Indeed, video games are more social than television or a podcast. And while exclusives can bring many people into an ecosystem, do they really contribute to a significant increase in engagement? If that is the yardstick, then perhaps the services that gather friends or provide legacy support for games on future consoles are almost as important.
How video games are like sport
This is what I mean when I say that video games have a lot in common with recreational sports. Sport is something we usually do with our friends and family. And it doesn’t matter if it’s the same 100 year old game. It’s fun because it’s a way to socialize. Video games have similar elements. Many people return to Call of Duty night after night (and year after year) because that is where their friends are. Again, that is not a factor in why people subscribe to Netflix beyond perhaps colder conversations at work.
And basketball and tennis are still popular despite a notable shortage of exclusive content. Of course, each golf course is different, but most players prefer to go somewhere close and affordable. And game fans are the same way.
Many players want services that make games more affordable and easier to play with friends.
What does value really look like for Microsoft and Sony?

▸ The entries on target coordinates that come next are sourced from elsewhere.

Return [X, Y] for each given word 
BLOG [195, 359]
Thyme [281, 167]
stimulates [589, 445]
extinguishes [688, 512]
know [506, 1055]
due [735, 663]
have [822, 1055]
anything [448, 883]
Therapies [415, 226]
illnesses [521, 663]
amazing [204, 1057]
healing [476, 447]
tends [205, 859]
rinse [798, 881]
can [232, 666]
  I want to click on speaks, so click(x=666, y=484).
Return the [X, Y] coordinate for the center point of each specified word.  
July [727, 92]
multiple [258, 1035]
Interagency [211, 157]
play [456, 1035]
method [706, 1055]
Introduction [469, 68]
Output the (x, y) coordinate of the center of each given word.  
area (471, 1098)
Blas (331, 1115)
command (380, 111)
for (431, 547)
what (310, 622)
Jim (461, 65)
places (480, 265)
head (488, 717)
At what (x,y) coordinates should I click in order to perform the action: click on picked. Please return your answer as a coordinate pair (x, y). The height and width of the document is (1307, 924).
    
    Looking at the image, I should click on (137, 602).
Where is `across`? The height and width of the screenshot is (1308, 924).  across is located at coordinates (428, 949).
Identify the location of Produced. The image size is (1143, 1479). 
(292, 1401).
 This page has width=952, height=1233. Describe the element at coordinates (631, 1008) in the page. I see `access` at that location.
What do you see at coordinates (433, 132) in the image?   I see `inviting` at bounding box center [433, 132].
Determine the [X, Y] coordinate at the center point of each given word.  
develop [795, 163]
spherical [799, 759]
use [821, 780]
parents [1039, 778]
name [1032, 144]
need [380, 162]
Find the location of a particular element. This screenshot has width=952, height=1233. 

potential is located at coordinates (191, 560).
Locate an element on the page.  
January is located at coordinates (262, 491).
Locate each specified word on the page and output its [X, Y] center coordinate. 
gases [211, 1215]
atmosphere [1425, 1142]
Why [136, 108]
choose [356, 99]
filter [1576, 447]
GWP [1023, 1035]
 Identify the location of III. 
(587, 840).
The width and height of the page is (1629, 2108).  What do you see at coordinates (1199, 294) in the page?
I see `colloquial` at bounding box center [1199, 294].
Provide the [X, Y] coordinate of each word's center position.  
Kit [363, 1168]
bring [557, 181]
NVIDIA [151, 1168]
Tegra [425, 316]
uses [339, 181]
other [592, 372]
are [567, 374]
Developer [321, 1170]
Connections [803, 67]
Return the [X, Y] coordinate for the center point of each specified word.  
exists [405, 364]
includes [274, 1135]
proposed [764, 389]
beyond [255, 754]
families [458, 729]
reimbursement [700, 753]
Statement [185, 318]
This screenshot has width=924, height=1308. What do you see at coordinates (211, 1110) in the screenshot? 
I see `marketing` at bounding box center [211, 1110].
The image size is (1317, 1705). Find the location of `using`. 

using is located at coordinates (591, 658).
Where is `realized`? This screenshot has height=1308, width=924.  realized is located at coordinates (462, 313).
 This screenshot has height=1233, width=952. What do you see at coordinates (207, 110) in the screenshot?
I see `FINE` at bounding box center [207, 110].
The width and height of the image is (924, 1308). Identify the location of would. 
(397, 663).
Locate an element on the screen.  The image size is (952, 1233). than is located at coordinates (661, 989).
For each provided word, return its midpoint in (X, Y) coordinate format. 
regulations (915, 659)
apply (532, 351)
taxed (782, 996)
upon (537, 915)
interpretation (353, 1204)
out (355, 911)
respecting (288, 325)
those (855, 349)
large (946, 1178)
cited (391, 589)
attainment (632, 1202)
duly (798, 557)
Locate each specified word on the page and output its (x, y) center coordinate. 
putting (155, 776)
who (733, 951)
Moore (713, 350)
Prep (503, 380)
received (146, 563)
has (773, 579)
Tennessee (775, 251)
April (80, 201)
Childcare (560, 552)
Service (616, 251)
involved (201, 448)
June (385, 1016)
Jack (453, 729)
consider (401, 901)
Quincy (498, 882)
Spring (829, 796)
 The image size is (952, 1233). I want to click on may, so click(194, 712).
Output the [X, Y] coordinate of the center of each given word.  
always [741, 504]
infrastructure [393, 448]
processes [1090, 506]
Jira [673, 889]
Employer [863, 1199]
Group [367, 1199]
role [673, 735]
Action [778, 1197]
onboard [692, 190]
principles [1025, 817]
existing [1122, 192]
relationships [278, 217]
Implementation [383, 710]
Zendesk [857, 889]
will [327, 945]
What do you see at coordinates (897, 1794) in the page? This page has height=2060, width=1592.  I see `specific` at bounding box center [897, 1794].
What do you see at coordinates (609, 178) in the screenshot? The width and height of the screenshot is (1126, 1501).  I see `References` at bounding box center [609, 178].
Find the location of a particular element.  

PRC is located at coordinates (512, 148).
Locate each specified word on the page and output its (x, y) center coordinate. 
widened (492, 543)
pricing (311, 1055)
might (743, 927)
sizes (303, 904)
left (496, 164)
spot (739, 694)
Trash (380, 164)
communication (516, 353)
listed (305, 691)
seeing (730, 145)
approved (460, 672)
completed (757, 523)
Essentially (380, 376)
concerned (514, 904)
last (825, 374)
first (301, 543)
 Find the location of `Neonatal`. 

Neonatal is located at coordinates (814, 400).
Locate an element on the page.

Think about the book / film Moneyball. This story explored how Oakland Athletics was able to compete with the wealthiest teams in Major League Baseball by rethinking the conventional wisdom of player value. Instead of buying stars, the management of A concentrated on buying series.
I suggest something similar is true with video games. When Microsoft or Sony spend their money, they shouldn’t just try to spend it on successful games. They should spend their money to increase engagement that really contributes to the health of their platform.
Sometimes it means spending money to create high-budget branded games. But most of the time, those same dollars will see a better return if they invest in creating a service like the Xbox Game Pass or backward compatibility.
And that’s because these services often have ripple effects that directly increase engagement.
Backward compatibility guarantees that players feel more secure in their purchases. A game I buy today will work on the next Xbox in the future. Therefore, I feel better about buying an Xbox game today. I also feel better spending time in these games because I know progress will stay with me.
Game pass, meanwhile, has an extreme network effect. If all my friends have Game Pass, low monthly fees are a reasonable price to pay for always having new content to keep playing with them. Then, while my friends and I get used to playing together, we’re all more likely to spend $ 60 on a non-Game Pass version because we don’t want to break up the team.
Video game companies do not provide details on the performance of games and services. But I think it makes sense that a dollar spent on extending a subscription service could go further than a dollar spent on a 20 hour lonely blockbuster outing that people play for a week and then put on shelf.
An exclusivity can convince you to buy a certain system. But you are not as valuable as a network of friends who collectively buy the same console because of a particular service.
Content is always king
So yes, I think we are slightly exaggerating the value of exclusives. Or perhaps it is better to say that we underestimate the value of everything else. But I think it’s also obvious that the video game blockbuster is not going anywhere.
Even Microsoft is investing in its own proprietary versions. The company regularly makes gestures towards its 15 internal studios all working on Xbox games. But it should be noted that Microsoft has not really started to believe in the exclusivity of the console until its subscription service is operational. Each proprietary version of Xbox also helps to increase engagement across this ecosystem.
And that may be the best way to look at it. Microsoft has exclusives because it wants to strengthen its Games Pass service. Exclusivities are important, but their value largely depends on their impact on engagement. It is a complementary relationship and one feeds on the other.